Международный неврологический журнал 7 (69) 2014

Background: Surgical correction of critical congenital heart disease (CHD) using cardiopulmonary bypass (CPB) usually requires homologous blood transfusion. It’s associated with risk of transmissible infections and immunological complications, especially in neonates. Autologous umbilical cord blood (AUCB), which contains biologically active substances, is an alternative source of blood. But using of AUCB in open cardiac surgery has not been applied. The release of neuron-specific astroglial S100 protein to the cerebrospinal fluid is a marker of cerebral damage. S100 is a calcium binding protein present in the CNS. The dimers αβ and ββ of S100 are mainly specific for the nervous system and present chiefly in the astroglial cells of the CNS. There are a few studies on S100 in serum of infants. S100 in serum has been shown to be a possible marker of postperfusion cerebral injury after pediatric cardiac operations. Circulating S100 protein was increased in IUGR fetuses and correlated with cerebral hemodynamics, suggesting that it may represent an index of cerebral cell damage in the perinatal period.

The aim of this study was to determine the pattern of release of S100 protein to serum after pediatric cardiac operations and extracorporeal circulation on using autologous umbilical cord blood.

Materials and methods: Sequential blood samples from 28 neonates with CHD: First group consists of 10 neonates who receive AUCBT only during surgery and ICU stay. Second group include 18 neonates which underwent surgical repair using homologous donor blood. As a control group we chose 20 samples cord blood from healthy newborns without any cardiac malformation. We determined S100β protein before and after (on the 1st, 3rd, 7th days) corrective cardiac operations in neonates. S-100 protein concentration was analyzed by ELISA in the machine Multiskan Ascent V1.24, sets CanAg S100 EIA (Fujirebio Diagnostics Sweden).

Statiatical analysis. Nonparametric tests were used (Median, 25–75 percentile). Correlations were made by Spearman's test, and for comparison of continuous variables betweeen groups, Mann – Whitney test was used.

Results: As a result of studies neonates of the 1st group had no significant differences mean of S100β in serum from control group before the operation. Previously, we have investigated the Hypoxia-inducible factor 1-alpha (HIF-1α). HIF-1α functions as a master transcriptional regulator of the adaptive response to hypoxia. The correlation analysis between HIF-1α and S100β protein was a strong correlation r = 0.96, p < 0.05 in neonates 1st group before the operation. And correlation of medium strength r = 0.55, p < 0.05 between S100β protein and HIF-1α in neonates of 2nd group at 1st day after surgery.

Neonates of the 2nd group y were 3–7 days of age before surgery and received a course of therapy to eliminate the hypoxic condition. Their level of S100β protein in serum was significantly lower for control.

On the first day after surgery 80 % of patients of the 1st group had a significant decrease mean of S100β in serum compared to operating before.
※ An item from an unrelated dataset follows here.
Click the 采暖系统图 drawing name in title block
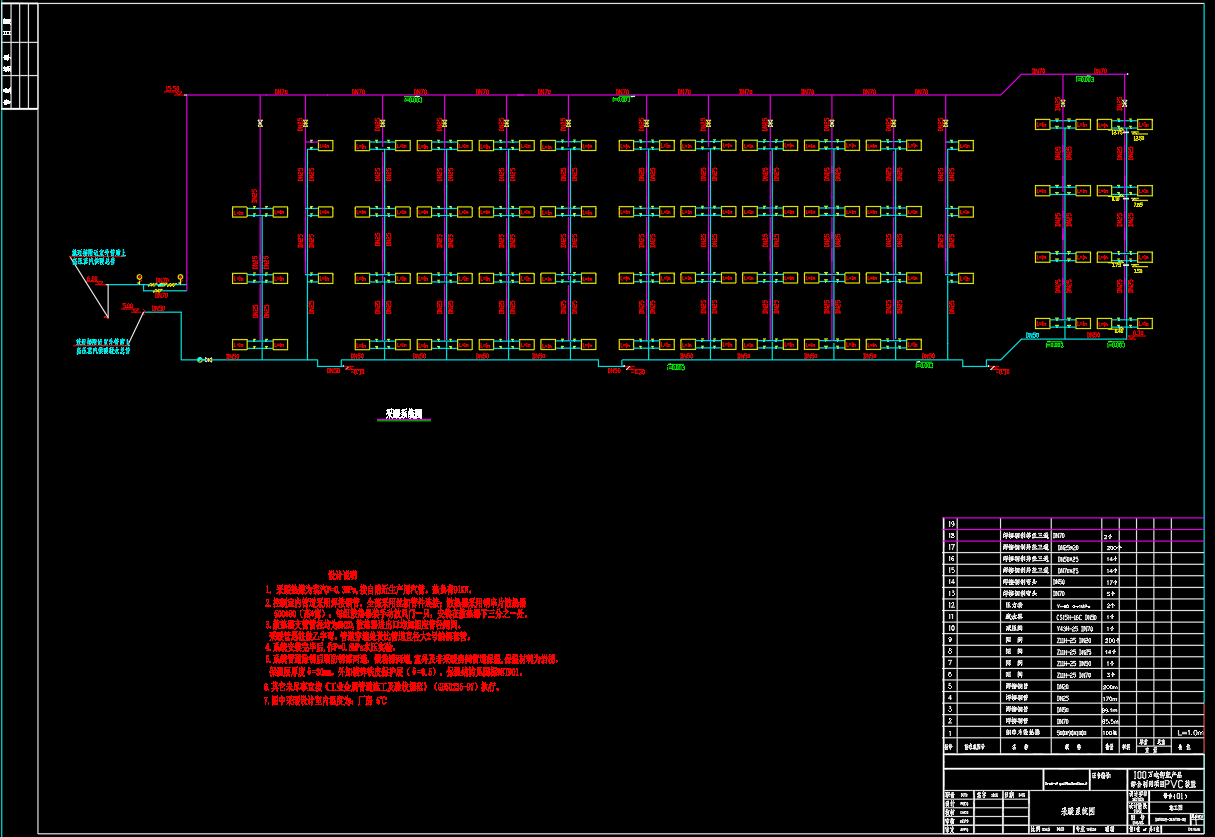 point(1078,810)
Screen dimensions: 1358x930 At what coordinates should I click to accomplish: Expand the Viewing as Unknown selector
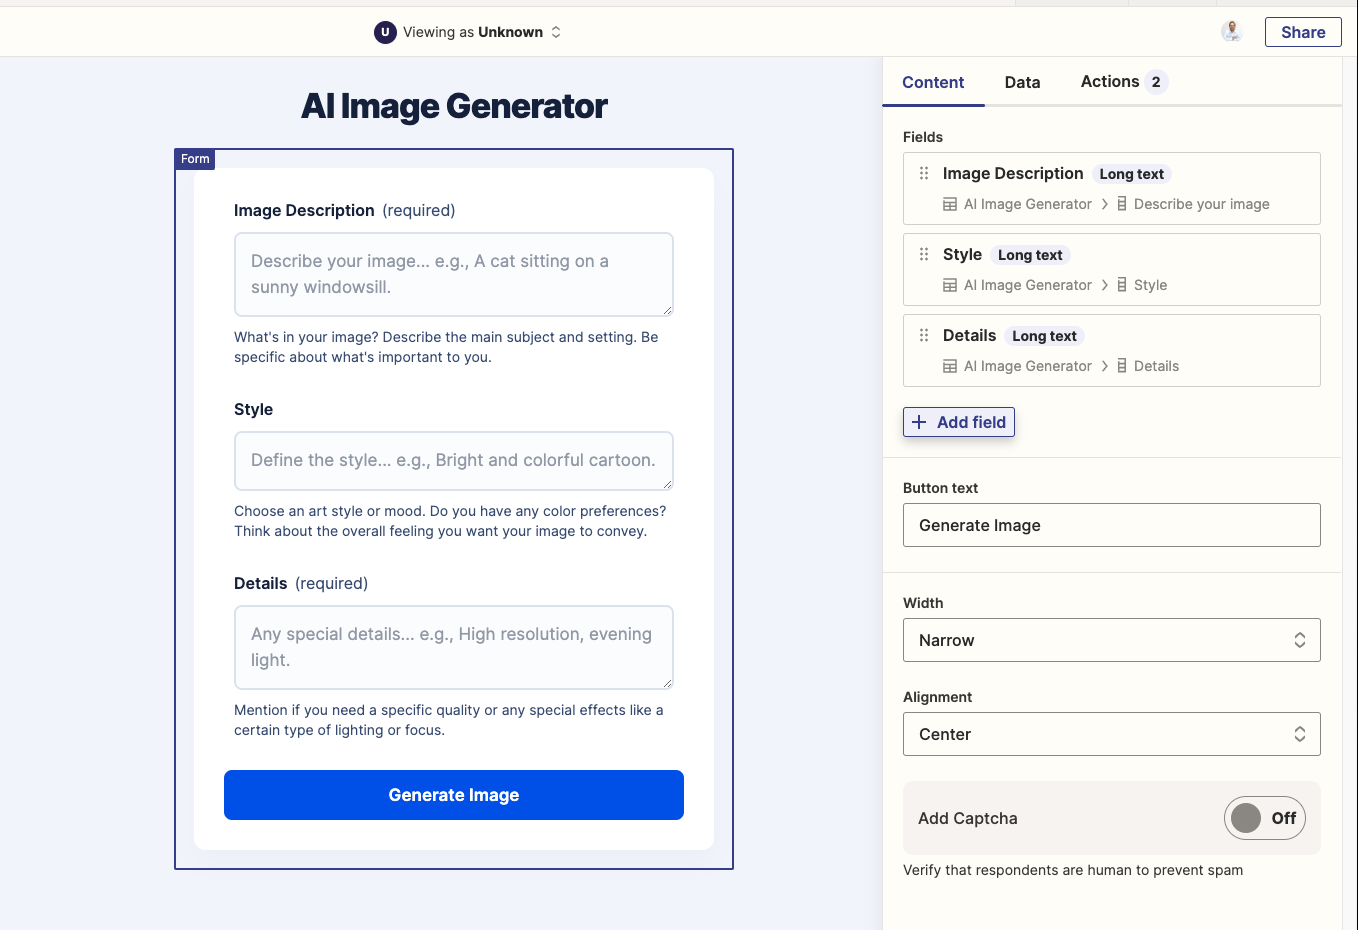pyautogui.click(x=468, y=32)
Patients of 2nd group S100β increased in serum at the 1st day after surgery compared with mean before the operational. 50 % of patients of 2nd group at the 1st day after surgery had a statistically significant increase mean S100β in serum, 11 % of patients in this group had remained unchanged mean S100β in serum, 39 % of 2nd group had slight decrease mean S100β in serum. MRT diagnosis showed 57 % of patients of 2nd group of brain white-matter lesions.

Conclusions: Our research demonstrated the ability of autologous umbilical cord blood to prevent damage to the nervous tissue during extracorporeal circulation. The use of autologous umbilcal cord blood in neonatal cardiac surgery is safer in compare to allogeneic donor blood transfusion.